5. Kesulitan dalam mendeteksi bencana kebakaran hutan di Propinsi Sumatera Utara karena terbatasnya data hujan harian di lokasi-lokasi yang tidak mempunyai stasiun penakar hujan. Dari beberapa identifikasi permasalahan tersebut, disusun perumusan masalah : 1. Bagaimana korelasi antara data curah hujan harian dari stasiun penakar hujan dengan data curah hujan harian satelit TRMM di Propinsi Sumatera Utara? 2. Bagaimanakah data curah hujan harian satelit TRMM dapat digunakan sebagai dasar estimasi data hujan harian di Propinsi Sumatera Utara? 3. Bagaimana estimasi curah hujan harian berdasarkan satelit TRMM dapat digunakan dalam perhitungan KBDI sebagai dasar pemetaan daerah rawan bencana kebakaran hutan di Propinsi Sumatera Utara? 4. Bagaimana hasil validasi peta rawan bencana kebakaran hutan untuk wilayah Propinsi Sumatera Utara menggunakan data titik panas (hotspot)? 1.3. Tujuan Penelitian Penelitian ini bertujuan melakukan korelasi data curah hujan observasi dengan satelit TRMM sehingga tersedianya peta rawan bencana kebakaran hutan dengan menggunakan data estimasi curah hujan dari citra satelit TRMM dan telah divalidasi dengan data titik panas (hotspot).
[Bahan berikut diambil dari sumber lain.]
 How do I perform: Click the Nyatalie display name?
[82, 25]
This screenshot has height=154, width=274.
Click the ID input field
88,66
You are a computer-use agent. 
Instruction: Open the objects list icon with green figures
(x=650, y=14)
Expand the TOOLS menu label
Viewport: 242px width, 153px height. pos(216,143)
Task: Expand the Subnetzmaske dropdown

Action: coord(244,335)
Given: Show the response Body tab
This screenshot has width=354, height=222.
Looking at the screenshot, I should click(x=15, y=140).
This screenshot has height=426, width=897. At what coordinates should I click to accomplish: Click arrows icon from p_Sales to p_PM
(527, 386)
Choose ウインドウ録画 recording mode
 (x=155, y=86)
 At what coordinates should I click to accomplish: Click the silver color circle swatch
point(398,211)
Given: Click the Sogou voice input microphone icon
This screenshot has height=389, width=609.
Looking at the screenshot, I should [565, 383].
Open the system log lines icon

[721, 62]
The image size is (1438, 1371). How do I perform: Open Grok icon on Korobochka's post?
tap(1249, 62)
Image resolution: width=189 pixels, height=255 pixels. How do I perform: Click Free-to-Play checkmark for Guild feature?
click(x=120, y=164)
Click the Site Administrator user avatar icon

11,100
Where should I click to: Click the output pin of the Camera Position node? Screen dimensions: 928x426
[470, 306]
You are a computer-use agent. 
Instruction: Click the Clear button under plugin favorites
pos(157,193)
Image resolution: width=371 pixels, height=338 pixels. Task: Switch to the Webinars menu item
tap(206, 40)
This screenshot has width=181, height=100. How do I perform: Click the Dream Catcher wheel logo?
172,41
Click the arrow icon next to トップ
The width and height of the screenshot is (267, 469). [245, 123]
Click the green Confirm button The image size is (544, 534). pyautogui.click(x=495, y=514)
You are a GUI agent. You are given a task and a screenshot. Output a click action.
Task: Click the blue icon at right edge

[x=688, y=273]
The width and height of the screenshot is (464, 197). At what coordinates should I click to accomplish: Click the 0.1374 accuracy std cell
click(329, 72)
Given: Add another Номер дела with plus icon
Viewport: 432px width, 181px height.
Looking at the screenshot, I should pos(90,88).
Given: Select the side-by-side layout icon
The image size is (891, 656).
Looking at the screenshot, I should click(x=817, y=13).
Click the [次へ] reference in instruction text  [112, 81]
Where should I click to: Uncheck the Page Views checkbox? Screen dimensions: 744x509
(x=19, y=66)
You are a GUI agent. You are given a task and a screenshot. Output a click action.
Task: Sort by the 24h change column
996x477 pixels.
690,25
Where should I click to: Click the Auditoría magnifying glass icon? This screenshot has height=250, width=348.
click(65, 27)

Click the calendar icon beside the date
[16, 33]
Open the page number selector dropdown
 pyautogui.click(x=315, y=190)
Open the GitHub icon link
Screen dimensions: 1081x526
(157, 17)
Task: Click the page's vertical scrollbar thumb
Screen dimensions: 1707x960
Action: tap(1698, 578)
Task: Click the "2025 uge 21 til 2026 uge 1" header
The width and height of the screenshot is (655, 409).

1.4. Manfaat Penelitian Adapun manfaat dari penelitian ini yaitu: 1. Keberhasilan penelitian ini akan mengatasi keterbatasan data curah hujan dari stasiun penakar hujan observasi di wilayah Propinsi Sumatera Utara. 2. Penelitian ini dapat memberikan informasi tentang karakteristik data hujan TRMM untuk wilayah-wilayah di Propinsi Sumatera Utara. 3. Data curah hujan hasil estimasi dari penelitian ini akan berguna bagi perhitungan KBDI sebagai dasar pemetaan daerah rawan bencana kebakaran hutan di Propinsi Sumatera Utara termasuk daerah-daerah yang selama ini tidak ada data curah hujan. 4. Dapat memberikan informasi daerah rawan kebakaran hutan yang lebih akurat. 5. Dapat meminimalkan resiko terjadinya kebakaran hutan di Propinsi Sumatera Utara.